**SELECTED EXCERPT:**
────────────────

In [2015] NZLCDT 12, Mr Sharma admitted one charge of misconduct and the facts giving rise to that charge.

However, the lawyers standards committee that brought the charge to the Tribunal and Mr Sharma differed as to whether the misconduct was intentional or inadvertent.

The charge arose from Mr Sharma’s purchase of a commercial property in Auckland. To finance the purchase, a bank (bank A) required a first mortgage to be registered in its favour.

To facilitate this, and without authority, Mr Sharma discharged the mortgage to another bank (bank B) over his own residential property, submitted a false solicitor’s certificate to bank A and filed a false discharge of mortgage certificate with Landonline to effect the discharge of the mortgage to bank B.

Mr Sharma’s residential property was mortgaged to bank B for $2.5 million. Yet when Mr Sharma completed the relevant form for bank A, he disclosed borrowings from bank B as $400,000 only.

Explanation

Mr Sharma’s explanation for this discrepancy, the Tribunal said, was that he did not have all the necessary detail when he started filling out the form and that a bank employee had instructed him to bring in all his bank statements and other documents and that the form could be completed later.

“But he signed the form with the $400,000 figure in it,” the Tribunal noted.

Mr Sharma said he concluded from his discussions with bank A that he would be able to access a confirmed stand-alone lending arrangement with the bank. On that basis he entered into an unconditional agreement to purchase the commercial property for $490,000 after an auction.

He then requested borrowings of $490,000 to meet the settlement date. Bank A said it required a first mortgage to be registered against Mr Sharma’s residential property before granting a loan for the commercial property.

Mr Sharma advised bank A that he would proceed, that he would pay off bank B from his own funds and that the only funds required from bank A would be $490,000 to buy the building.

Discharged

Bank A instructed Sharma Legal, requiring a new first mortgage over his residential property, with a priority limit of $1,090,000 plus interest. To effect these conditions, Mr Sharma discharged his own mortgage to bank B without authority from the bank.

He achieved this by submitting a false solicitor’s certificate to bank A, filing a false discharge of mortgage with Landonline and registering the bank A mortgage with Landonline.

Mr Sharma told the Tribunal that “whilst he discharged the mortgage to [bank B] over the property without authority from [bank B] he did such inadvertently without intention to mislead or deceive”.

────────────────

**PROBLEMS TO WORK ON:**
1. From the Sharma misconduct article, extract the part that opens with the words containing "Mr Sharma’s residential property was" and closes with "the Tribunal noted.".
2. According to the Sharma misconduct article, what price did Mr Sharma agree to pay for the commercial property after the auction?

[Element and text location data]
────────────────

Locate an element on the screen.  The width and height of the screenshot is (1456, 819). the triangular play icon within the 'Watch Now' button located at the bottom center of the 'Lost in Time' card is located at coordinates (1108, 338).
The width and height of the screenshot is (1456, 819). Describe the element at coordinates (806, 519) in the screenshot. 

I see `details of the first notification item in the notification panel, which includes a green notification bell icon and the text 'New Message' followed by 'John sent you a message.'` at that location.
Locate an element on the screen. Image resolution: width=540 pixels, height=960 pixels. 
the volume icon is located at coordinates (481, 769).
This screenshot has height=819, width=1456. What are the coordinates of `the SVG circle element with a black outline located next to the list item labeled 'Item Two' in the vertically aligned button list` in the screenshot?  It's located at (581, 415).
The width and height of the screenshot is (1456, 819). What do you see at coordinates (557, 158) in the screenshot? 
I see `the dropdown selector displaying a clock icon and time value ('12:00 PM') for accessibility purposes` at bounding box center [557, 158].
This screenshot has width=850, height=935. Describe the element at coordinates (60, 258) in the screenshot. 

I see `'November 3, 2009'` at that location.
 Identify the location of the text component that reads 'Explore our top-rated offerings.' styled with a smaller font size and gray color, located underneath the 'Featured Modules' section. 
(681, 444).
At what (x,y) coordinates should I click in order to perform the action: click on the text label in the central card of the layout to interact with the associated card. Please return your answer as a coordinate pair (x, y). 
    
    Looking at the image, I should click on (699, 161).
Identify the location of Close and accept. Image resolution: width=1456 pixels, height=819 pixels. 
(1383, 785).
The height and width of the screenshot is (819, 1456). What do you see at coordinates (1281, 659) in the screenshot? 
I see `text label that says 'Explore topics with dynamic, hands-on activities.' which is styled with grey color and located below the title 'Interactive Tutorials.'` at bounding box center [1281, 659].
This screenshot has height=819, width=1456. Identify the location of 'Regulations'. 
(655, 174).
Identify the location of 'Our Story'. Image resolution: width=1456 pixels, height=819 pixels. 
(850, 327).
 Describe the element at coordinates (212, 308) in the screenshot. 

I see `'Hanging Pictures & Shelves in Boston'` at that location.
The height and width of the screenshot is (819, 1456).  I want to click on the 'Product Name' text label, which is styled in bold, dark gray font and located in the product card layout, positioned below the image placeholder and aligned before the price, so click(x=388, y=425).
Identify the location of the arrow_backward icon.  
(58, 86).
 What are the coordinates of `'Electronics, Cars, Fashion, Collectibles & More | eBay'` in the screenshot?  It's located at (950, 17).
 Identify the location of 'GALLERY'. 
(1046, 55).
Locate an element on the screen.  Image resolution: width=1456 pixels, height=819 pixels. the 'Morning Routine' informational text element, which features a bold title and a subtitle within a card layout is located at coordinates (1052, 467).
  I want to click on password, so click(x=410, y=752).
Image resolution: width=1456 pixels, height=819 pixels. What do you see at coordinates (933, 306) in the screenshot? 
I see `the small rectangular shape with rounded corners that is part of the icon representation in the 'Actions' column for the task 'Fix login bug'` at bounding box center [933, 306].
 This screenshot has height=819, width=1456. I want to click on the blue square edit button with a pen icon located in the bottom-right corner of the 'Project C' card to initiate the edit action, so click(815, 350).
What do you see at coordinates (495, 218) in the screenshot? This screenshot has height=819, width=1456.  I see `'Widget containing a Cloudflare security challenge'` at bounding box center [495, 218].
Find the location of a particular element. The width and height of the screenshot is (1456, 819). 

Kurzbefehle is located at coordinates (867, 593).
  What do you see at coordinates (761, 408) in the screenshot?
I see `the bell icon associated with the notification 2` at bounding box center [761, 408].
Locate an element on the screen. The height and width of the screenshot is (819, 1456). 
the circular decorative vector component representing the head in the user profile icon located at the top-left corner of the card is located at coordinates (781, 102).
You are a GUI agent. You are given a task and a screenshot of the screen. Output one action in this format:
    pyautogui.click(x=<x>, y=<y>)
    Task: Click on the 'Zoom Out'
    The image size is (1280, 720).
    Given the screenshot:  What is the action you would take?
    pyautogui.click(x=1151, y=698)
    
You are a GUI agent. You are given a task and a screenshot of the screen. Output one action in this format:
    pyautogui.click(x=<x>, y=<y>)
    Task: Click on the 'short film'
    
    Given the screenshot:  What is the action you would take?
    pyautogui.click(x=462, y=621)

────────────────

**RESPONSES:**
1.
Mr Sharma’s residential property was mortgaged to bank B for $2.5 million. Yet when Mr Sharma completed the relevant form for bank A, he disclosed borrowings from bank B as $400,000 only.

Explanation

Mr Sharma’s explanation for this discrepancy, the Tribunal said, was that he did not have all the necessary detail when he started filling out the form and that a bank employee had instructed him to bring in all his bank statements and other documents and that the form could be completed later.

“But he signed the form with the $400,000 figure in it,” the Tribunal noted.

2. $490,000